Detecting ephemeral port exhaustion

Ephemeral ports are range of ports that Windows and Windows Server use for outbound communications over the TCP/IP network protocol. When an outbound connection is finished, the port associated to the connection is put into a TIMED_WAIT state for two minutes by default. This allows any lingering packets on the network to be ignored. Windows Server 2008 and later use the IANA range which uses the ports between 49152 and 65535 providing 16,383 ports.

Some applications and services such as Microsoft Exchange Server CAS servers can be very “chatty” and might actually use all 16,383 ports within a two minute time period. The result is connection failures similar to “Couldn’t connect to X, due to no ports available from the end point mapper”.

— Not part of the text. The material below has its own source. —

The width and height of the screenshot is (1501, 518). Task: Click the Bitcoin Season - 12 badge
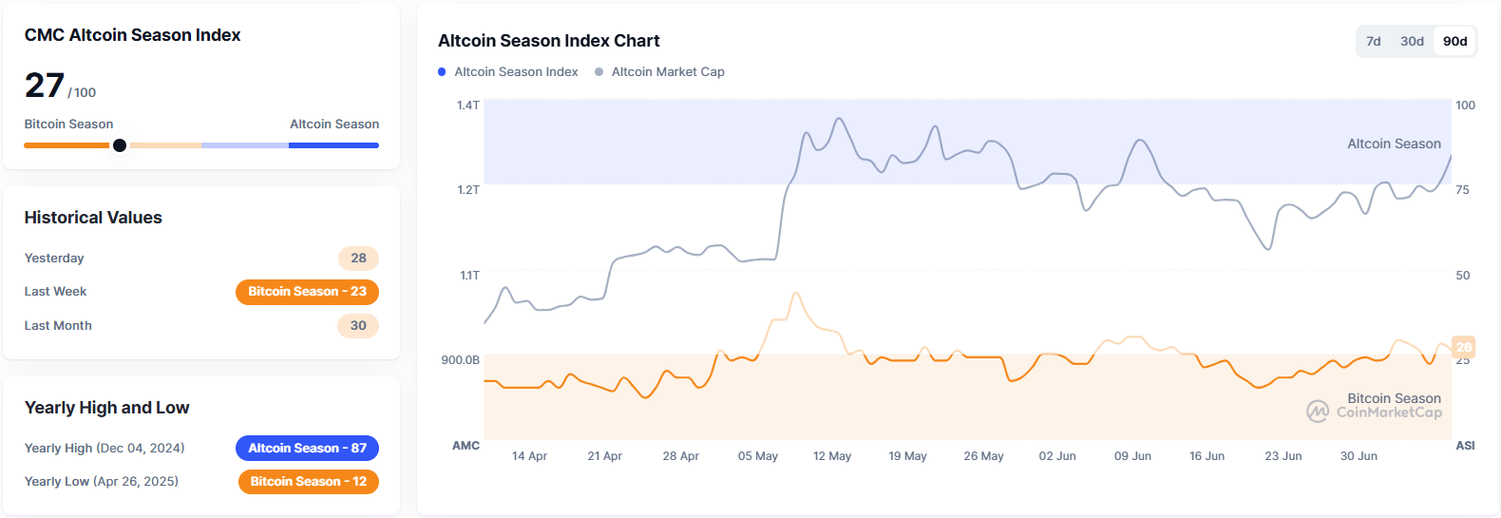[308, 482]
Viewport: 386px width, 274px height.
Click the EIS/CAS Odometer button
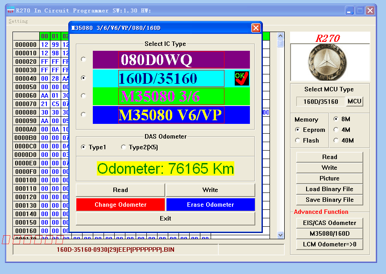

If you suspect ephemeral port exhaustion, then consider running the following Powershell script called “Log-EphemeralPortStats.ps1”:
https://skydrive.live.com/redir?resid=E6360C54B48A891B!5328

Warning: This script is provided as sample code only. Please review it and use at your own risk.

This script is designed to run in an infinite loop of 1 minute sleep intervals and write to a log file called “EphemeralPortStats.log”. Here is an example of the output it produces:

Computer       DateTime             LocalAddress  #OfEPortsInUse Max#OfEPorts %EPortUsage #OfTcpListeningPorts #OfPids
--------       --------             ------------  -------------- ------------ ----------- -------------------- -------
ETCHEDCHAMPION 8/9/2013 12:37:42 PM 127.0.0.1                  6        16384           0                   15      11
ETCHEDCHAMPION 8/9/2013 12:37:42 PM 172.18.96.192              3        16384           0                   15      10
ETCHEDCHAMPION 8/9/2013 12:37:42 PM 192.168.1.2               69        16384         0.4                   15      17

This script is intended to be ran from the console of the computer suspected to be running low on ephemeral ports and to leave it running. Periodically review the log to see if there was any ephemeral port exhaustion detected.

This script gets the port range from:

netsh int ipv4 show dynamicportrange tcp

Then, correlates this information with the output of:

netstat –ano –p tcp

PsExec can be potentially used to get this information from remote computers, but keep in mind that passwords used in PsExec are sent in the clear over the network.

My PFE colleagues and customers have used this script quit a bit and I hope it will help you as well.